▸ WHAT YOU WILL DO
Retype the stretch of rows from the line containing "Identify the location of user-name: Roger" through the line containing "coordinates (66, 15).", both ends included, with nothing changed.

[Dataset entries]
- - -

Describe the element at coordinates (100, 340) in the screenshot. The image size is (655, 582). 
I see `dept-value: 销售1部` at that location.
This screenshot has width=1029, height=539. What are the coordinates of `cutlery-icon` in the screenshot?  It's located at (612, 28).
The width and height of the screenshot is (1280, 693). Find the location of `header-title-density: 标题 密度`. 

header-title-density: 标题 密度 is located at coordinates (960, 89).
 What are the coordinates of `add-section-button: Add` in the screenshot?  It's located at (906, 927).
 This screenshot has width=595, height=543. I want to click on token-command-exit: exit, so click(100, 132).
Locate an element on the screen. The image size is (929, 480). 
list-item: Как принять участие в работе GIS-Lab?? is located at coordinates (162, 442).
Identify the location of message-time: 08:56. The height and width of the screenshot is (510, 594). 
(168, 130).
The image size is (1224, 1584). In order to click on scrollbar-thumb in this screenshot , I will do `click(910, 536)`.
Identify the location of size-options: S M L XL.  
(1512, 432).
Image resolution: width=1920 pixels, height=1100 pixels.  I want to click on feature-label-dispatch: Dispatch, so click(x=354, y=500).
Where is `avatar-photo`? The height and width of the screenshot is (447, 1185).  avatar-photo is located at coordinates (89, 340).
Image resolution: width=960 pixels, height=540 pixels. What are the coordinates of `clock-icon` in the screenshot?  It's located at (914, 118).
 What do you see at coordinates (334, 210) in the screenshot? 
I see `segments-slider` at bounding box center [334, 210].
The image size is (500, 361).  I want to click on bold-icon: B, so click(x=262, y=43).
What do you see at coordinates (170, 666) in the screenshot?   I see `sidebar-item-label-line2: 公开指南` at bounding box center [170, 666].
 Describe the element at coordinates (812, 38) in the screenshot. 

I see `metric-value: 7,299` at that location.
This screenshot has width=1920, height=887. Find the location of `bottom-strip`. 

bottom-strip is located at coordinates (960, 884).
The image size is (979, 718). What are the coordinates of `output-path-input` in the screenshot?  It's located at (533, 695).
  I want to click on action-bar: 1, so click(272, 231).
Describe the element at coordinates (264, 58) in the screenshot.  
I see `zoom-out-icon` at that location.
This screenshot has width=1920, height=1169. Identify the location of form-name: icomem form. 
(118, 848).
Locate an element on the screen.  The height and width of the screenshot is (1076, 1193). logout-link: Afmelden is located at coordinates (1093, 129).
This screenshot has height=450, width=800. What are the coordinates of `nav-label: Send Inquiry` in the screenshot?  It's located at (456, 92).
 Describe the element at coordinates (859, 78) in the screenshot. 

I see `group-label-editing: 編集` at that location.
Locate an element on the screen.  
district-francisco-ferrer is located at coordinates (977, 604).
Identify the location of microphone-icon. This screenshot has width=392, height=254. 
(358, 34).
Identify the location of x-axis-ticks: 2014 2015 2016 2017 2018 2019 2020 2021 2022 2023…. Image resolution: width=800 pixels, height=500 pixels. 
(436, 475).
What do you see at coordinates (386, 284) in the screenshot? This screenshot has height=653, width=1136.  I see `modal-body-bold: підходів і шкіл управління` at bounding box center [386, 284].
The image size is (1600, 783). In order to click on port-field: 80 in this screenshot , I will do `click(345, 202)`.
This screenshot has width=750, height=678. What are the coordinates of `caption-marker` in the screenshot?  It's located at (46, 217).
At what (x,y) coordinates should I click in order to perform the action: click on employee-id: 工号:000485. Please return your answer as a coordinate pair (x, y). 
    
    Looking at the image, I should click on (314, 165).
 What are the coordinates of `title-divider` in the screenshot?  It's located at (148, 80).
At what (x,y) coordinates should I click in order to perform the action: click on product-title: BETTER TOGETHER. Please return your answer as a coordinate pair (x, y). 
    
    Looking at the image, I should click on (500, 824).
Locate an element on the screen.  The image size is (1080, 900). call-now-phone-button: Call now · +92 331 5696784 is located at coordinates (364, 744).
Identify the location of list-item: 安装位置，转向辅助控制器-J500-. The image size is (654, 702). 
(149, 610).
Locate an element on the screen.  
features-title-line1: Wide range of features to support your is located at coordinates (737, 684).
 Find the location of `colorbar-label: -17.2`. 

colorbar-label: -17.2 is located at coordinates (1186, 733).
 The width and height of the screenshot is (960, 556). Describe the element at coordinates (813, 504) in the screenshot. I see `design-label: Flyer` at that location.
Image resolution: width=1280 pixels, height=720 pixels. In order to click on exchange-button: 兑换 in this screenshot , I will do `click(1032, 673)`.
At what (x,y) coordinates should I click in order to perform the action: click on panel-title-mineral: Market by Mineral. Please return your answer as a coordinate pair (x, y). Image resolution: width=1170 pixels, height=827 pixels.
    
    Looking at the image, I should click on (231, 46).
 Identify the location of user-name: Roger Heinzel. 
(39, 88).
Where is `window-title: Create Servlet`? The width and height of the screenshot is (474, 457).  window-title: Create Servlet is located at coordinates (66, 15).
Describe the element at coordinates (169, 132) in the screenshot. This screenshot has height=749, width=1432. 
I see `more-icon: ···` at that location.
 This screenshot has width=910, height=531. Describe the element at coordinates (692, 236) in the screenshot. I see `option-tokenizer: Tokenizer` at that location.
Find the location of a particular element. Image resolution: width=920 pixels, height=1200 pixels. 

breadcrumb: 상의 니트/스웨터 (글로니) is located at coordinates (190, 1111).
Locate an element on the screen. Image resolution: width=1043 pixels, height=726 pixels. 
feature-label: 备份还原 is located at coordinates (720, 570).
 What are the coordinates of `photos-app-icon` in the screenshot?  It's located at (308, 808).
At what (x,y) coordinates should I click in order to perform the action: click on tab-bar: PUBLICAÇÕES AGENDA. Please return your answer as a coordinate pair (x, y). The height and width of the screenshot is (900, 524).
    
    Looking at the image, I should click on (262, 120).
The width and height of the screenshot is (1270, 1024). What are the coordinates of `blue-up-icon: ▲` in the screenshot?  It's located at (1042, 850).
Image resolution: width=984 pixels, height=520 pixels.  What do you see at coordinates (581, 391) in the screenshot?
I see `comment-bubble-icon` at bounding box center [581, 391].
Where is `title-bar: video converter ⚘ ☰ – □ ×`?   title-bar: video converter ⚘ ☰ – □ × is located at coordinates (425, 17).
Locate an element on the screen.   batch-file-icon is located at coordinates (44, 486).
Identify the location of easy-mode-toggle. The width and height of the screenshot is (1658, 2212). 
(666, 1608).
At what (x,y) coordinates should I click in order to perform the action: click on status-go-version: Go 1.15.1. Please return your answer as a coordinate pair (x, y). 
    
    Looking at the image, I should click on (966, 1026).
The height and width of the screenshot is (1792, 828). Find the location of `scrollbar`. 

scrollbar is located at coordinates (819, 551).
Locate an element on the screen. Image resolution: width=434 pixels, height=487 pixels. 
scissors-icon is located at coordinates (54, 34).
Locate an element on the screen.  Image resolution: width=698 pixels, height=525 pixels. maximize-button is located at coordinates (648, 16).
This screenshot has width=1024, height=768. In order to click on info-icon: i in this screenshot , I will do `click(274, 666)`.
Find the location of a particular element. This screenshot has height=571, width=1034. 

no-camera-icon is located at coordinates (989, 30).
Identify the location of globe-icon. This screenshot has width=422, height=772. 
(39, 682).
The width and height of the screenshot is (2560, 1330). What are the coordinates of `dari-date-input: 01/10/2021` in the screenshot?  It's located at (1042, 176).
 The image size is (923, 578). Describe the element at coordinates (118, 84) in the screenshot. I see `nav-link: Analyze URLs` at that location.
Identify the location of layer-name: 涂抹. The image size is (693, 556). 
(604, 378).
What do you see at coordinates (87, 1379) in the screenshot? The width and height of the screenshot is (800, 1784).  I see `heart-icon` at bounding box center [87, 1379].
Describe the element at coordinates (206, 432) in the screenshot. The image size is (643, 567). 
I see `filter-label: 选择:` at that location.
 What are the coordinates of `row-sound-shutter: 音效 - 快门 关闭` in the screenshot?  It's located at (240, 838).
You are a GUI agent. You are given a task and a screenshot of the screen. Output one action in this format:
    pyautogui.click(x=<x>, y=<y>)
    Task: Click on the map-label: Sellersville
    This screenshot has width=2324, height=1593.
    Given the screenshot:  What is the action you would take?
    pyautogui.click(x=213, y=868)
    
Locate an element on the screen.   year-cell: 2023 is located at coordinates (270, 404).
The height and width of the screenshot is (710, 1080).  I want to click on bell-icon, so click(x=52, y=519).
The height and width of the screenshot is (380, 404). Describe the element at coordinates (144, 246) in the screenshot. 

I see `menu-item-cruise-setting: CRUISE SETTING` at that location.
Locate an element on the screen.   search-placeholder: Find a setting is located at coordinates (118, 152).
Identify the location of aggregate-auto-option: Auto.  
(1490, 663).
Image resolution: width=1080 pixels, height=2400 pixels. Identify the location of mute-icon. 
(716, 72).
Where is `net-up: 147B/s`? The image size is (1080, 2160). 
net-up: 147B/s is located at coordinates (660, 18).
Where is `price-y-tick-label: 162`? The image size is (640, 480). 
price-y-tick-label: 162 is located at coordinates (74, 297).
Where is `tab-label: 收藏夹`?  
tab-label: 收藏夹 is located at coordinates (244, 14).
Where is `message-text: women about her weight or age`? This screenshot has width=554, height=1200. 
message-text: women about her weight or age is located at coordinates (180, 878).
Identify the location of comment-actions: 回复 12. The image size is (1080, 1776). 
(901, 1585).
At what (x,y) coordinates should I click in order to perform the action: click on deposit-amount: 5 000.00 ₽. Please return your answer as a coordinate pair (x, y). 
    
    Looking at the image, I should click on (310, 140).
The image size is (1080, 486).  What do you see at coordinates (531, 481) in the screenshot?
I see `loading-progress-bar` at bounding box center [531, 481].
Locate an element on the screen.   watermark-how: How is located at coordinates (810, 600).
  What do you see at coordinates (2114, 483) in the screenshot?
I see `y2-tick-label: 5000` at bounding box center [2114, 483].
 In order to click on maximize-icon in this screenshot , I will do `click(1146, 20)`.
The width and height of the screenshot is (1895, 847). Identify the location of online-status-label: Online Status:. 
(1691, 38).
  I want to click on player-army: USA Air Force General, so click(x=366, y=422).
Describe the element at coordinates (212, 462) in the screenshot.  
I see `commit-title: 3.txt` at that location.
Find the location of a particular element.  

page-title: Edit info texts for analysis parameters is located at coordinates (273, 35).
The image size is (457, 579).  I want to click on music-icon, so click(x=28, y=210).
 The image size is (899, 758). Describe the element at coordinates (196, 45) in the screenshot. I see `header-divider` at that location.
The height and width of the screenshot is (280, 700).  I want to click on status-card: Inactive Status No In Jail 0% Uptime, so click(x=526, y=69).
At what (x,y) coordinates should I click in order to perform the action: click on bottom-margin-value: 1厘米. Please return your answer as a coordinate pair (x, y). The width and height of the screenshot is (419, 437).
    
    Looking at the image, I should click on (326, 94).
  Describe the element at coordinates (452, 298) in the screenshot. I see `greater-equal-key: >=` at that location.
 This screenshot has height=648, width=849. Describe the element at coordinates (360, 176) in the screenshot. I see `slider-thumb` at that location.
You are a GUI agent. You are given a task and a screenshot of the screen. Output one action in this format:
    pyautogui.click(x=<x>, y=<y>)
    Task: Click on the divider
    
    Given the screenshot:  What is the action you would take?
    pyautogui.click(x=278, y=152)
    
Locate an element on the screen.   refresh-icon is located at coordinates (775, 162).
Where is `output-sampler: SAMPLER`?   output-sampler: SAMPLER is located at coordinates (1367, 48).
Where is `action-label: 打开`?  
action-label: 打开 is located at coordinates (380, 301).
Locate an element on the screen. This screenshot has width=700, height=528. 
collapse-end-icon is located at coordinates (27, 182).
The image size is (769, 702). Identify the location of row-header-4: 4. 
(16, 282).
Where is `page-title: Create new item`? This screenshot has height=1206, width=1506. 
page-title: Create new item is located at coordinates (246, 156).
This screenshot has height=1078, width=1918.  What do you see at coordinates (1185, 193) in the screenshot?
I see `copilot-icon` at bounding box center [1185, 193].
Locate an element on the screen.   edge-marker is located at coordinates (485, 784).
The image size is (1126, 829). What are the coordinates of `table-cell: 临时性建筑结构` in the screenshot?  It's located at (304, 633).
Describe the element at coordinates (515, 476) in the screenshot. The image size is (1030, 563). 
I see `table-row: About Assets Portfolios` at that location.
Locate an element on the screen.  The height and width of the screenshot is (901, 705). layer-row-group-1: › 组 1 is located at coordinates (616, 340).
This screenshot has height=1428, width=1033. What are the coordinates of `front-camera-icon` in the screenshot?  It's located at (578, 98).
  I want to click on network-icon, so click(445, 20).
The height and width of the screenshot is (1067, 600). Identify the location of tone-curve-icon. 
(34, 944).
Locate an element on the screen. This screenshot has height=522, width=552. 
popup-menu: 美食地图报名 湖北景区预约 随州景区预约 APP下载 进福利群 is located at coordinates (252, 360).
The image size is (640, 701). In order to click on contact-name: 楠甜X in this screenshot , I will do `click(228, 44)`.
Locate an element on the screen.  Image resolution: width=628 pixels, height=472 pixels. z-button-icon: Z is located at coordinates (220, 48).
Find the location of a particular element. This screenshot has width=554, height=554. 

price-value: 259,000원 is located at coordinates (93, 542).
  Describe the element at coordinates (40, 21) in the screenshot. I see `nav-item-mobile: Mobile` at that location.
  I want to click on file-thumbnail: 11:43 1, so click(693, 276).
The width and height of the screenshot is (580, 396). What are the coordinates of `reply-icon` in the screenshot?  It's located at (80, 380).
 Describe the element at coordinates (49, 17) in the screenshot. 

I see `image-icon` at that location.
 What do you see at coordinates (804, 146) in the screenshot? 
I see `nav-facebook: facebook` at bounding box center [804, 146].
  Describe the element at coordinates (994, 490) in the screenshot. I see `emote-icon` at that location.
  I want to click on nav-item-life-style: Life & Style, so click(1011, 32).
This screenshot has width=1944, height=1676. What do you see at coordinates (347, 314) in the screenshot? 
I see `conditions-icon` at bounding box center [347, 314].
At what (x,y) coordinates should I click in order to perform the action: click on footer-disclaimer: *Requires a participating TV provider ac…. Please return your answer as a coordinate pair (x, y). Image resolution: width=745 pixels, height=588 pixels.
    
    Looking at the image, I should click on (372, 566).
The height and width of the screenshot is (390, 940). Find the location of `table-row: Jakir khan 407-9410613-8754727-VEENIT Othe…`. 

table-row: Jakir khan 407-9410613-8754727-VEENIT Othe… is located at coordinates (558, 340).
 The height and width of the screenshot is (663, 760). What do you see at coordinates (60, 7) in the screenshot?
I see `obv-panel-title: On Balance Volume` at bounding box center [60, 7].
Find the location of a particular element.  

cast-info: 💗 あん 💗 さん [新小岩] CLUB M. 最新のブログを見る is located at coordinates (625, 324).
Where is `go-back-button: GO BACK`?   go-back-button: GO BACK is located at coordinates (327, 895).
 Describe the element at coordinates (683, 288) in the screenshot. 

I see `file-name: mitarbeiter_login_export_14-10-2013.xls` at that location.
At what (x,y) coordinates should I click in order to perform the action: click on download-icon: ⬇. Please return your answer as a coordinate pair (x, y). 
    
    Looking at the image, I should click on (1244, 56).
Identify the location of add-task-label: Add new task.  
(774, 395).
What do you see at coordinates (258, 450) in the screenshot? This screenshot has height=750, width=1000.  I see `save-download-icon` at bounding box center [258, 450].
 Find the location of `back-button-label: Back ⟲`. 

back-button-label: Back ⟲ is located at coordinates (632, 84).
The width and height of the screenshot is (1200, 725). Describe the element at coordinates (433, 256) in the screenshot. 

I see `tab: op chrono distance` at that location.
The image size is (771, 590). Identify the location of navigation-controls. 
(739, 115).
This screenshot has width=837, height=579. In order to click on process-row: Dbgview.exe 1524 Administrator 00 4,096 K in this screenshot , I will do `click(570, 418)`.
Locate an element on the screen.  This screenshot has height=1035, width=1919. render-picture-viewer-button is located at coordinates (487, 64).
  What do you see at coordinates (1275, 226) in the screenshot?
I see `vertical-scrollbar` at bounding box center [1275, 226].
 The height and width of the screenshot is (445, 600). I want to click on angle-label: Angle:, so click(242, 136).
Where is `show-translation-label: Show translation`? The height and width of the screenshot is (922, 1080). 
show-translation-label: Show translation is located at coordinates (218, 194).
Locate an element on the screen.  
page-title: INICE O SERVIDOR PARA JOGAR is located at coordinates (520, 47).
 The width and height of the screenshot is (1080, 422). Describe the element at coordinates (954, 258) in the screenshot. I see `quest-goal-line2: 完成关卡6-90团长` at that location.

- - -

▸ SOLUTION TO THIS EXERCISE
 Identify the location of user-name: Roger Heinzel. 
(39, 88).
Where is `window-title: Create Servlet`? The width and height of the screenshot is (474, 457).  window-title: Create Servlet is located at coordinates (66, 15).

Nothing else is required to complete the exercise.